- **Passage**
== Segment start ==

Culture of nasal discharge is unreliable in the diagnosis of pulmonary bacterial infections, but is of value in the diagnosis of strangles (q.v.), a primary URT infection, although culture or polymerase chain reaction (PCR) analysis of guttural pouch lavage fluid is a much more sensitive method of strangles diagnosis. With chronic unilateral nasal discharges, which indicate a unilateral URT infection, nasal bacteriology is frequently worthless, as the recovered bacteria are usually secondary to sinusitis or to mycoses of the nasal cavity or guttural pouches. However, the recovery of pure and heavy fungal growths can suggest a URT mycosis (q.v.).



Transendoscopic tracheal aspirates


Cultures of RS, aspirated directly from the trachea using a bronchoscope, are more useful than nasal or nasopharyngeal swabs. However, they usually still have bacterial contamination from the URT and/or from the endoscope, even if the greatest care is taken during the nasal, nasopharyngeal and laryngeal passage of the endoscope.


URT contamination can be reduced by sealing the distal end of a sterile transendoscopic catheter with a plug of sterile agar, prior to inserting the sterilized endoscope into the trachea. Before RS collection, this plug is flushed out into the trachea, where it is harmless. More complex techniques such as telescopic sheathed catheters and endoscope sheaths have been developed to overcome URT contamination of tracheal aspirates. Contamination of RS by saliva can be reduced by starving the animal for 30 min prior to bronchoscopy and by rapid sample collection.


Direct transendoscopic aspiration of RS from the trachea is more desirable than a tracheal wash as it allows quantitative bacteriology to be performed. Enumeration of the numbers of bacteria present is also very important in assessing the significance of recoveries. Isolates ≥106 colony forming units (CFU)/mL RS are usually significant, particularly if a single type of a potentially pathogenic bacterium is present. Isolates ≤104CFU/mL are usually insignificant, especially when a mixed growth is obtained. However, it is essential that anaerobic as well as aerobic cultures be performed.

== Segment end ==

- **Exercises to complete**
[a] In the passage on bacterial culture of respiratory samples, how long should the animal be starved before bronchoscopy to reduce saliva contamination?
[b] Continue the passage on bacterial culture of respiratory samples from its final sentence.

- **Supplied information**
== Segment start ==

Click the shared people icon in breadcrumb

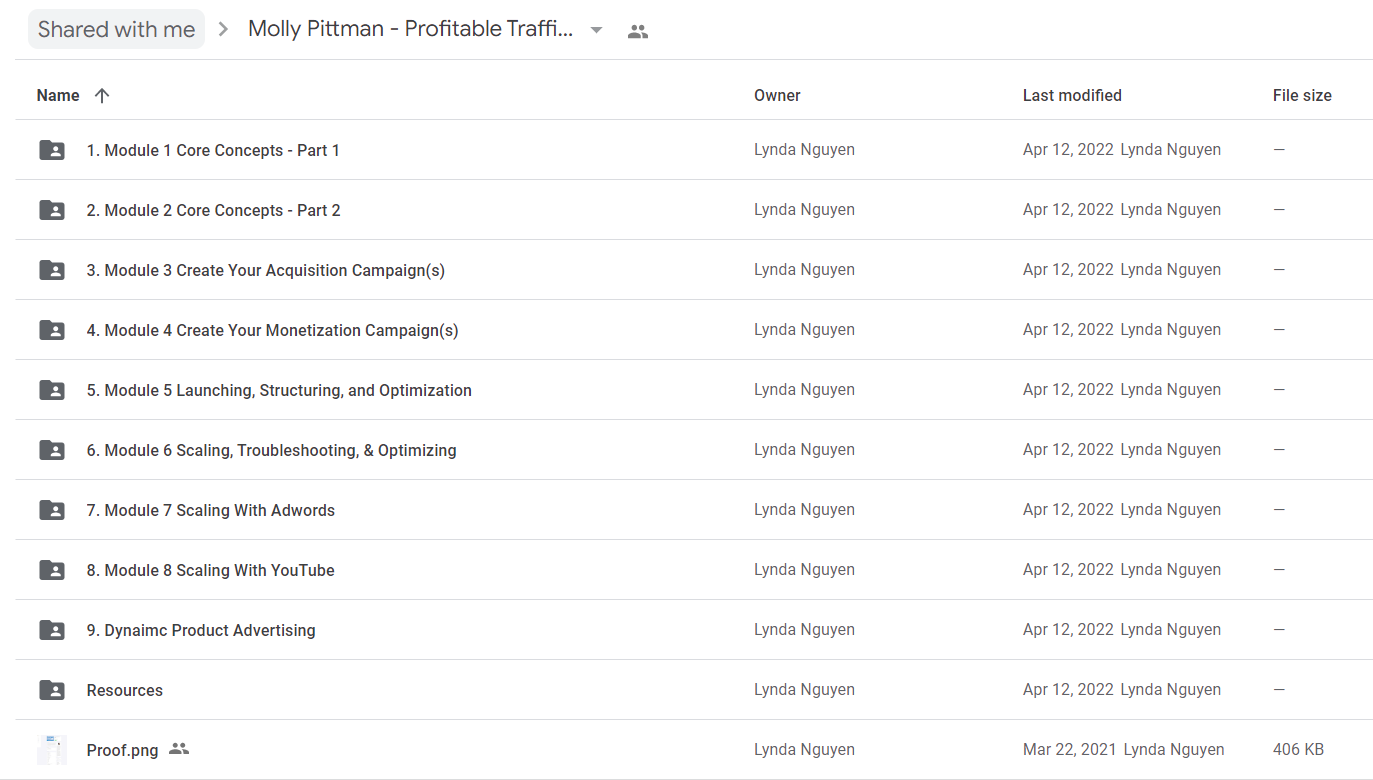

== Segment end ==

- **Results in order**
[a] 30 minutes.

[b]
Transtracheal aspirates


Transtracheal aspirates constitute the most accurate technique for obtaining pulmonary RS samples for bacteriologic culture. After local anesthesia has been performed on a clipped and prepared distal midline cervical site, a 12–14G needle or cannula is inserted into the trachea. A sterile catheter is then aseptically inserted through the needle and directed caudally along the floor of the trachea to the thoracic inlet, where RS usually accumulates in the diseased animal.


If RS cannot be directly aspirated after repeated attempts, 20–50 mL sterile saline can be flushed down the catheter and the resultant “tracheal wash” aspirated. This latter step will, however, preclude quantification of isolates. Occasionally a subcutaneous abscess or emphysema (q.v.) will develop after tracheal puncture.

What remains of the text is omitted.